Bile rose in her throat, bitter hate. She swallowed at it, and wiped her eyes with the back of her left hand, the gun clenched in her chitined right.

“Meth-maren,” Warrior urged her. She scrambled down, reckless on the rocks, half-blind. Her limbs trembled with the strain, but Warrior caught her, its stilt-limbs strong and sure, a single downward stride spanning several of hers, joints bracing easily at extensions impossible for human limbs: its muscles attached to endo- and exoskeletons. Azi too swarmed back up the rocks and took her arms, helping her, handing her down to other Warriors, who urged her on in their turn Worker-fashion: most adaptable of majat, the Warriors, capable of independent judgement and generalised functions.

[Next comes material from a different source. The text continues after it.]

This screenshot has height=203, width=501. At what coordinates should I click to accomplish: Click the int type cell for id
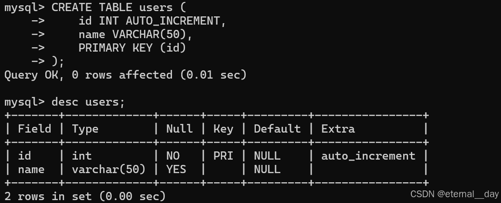(82, 156)
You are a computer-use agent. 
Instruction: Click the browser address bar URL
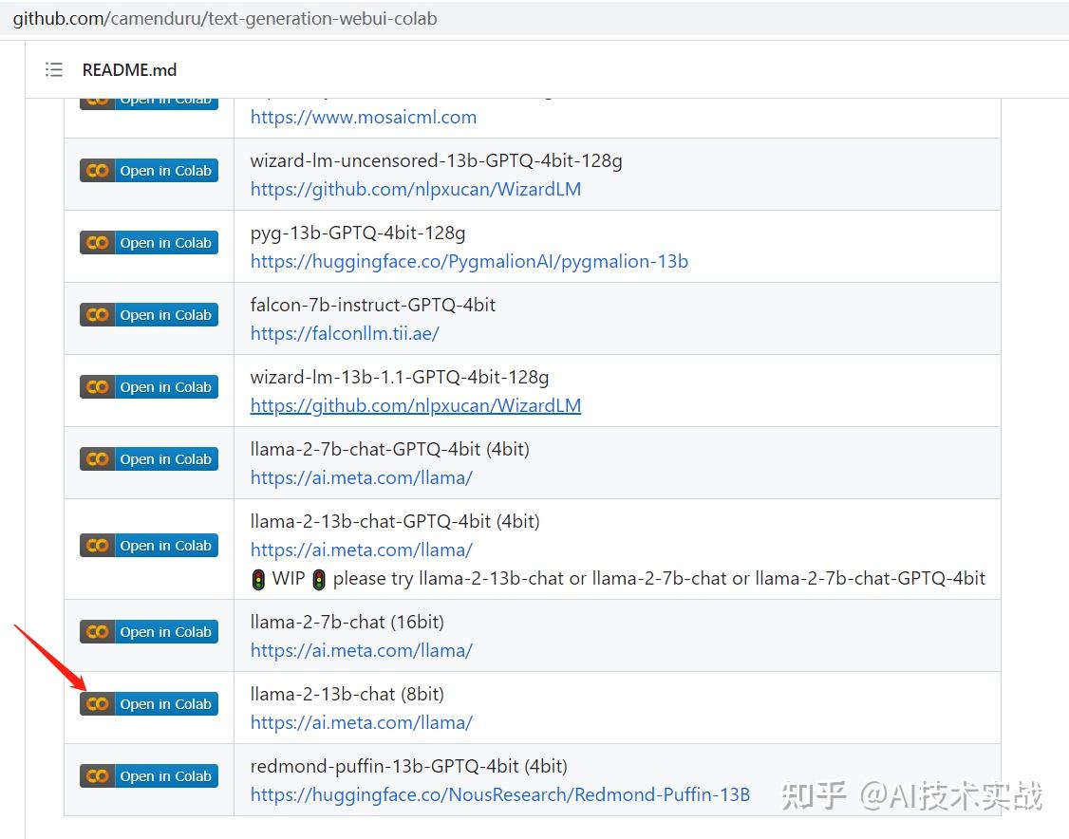(x=224, y=18)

“This way,” she bade them, choosing her way through the forest, along paths she knew. They went with hardly a crack of brush, walking as fast as she could run.

Red Warrior. It started from cover in the thickets and misjudged its capacity for flight. Blues sped after it, brought it down and bit it. The group of combatants locked into statue like quiet for a few moments, blue bowed over their enemy, mandibles locked with majat patience. Then the head came free, and blue Warriors came to life and stalked ahead, some on the trail and some off, passing taste in weaving contacts, one to the other.

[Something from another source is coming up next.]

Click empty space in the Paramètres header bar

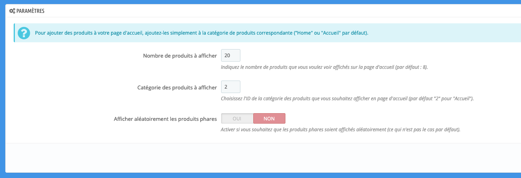click(281, 11)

“Strong red force,” Warrior said to Raen, and nervously touched palps to her mouth as they walked, a curious backward dance in the act. It interpreted aloud what taste should have told her, a mere breathing of resonances. “Roil humans. No sense of alarm. They do not expect attack.”

The blue Warriors were elated; their movements were exaggerated, full of excess energy. Some darted back, urging on those who lagged; a dark flood of bodies in their wake tumbled down the rocks and through the trees. The azi, touching each other and grinning with joy, would have loped ahead. Raen distrusted their good sense and hissed at them to hold back. She was hurrying as much as she could. Her side hurt anew. Her bare feet were torn by the rocks and the thorns. She ignored the pain; she had felt worse. An increasing fear gripped her stomach.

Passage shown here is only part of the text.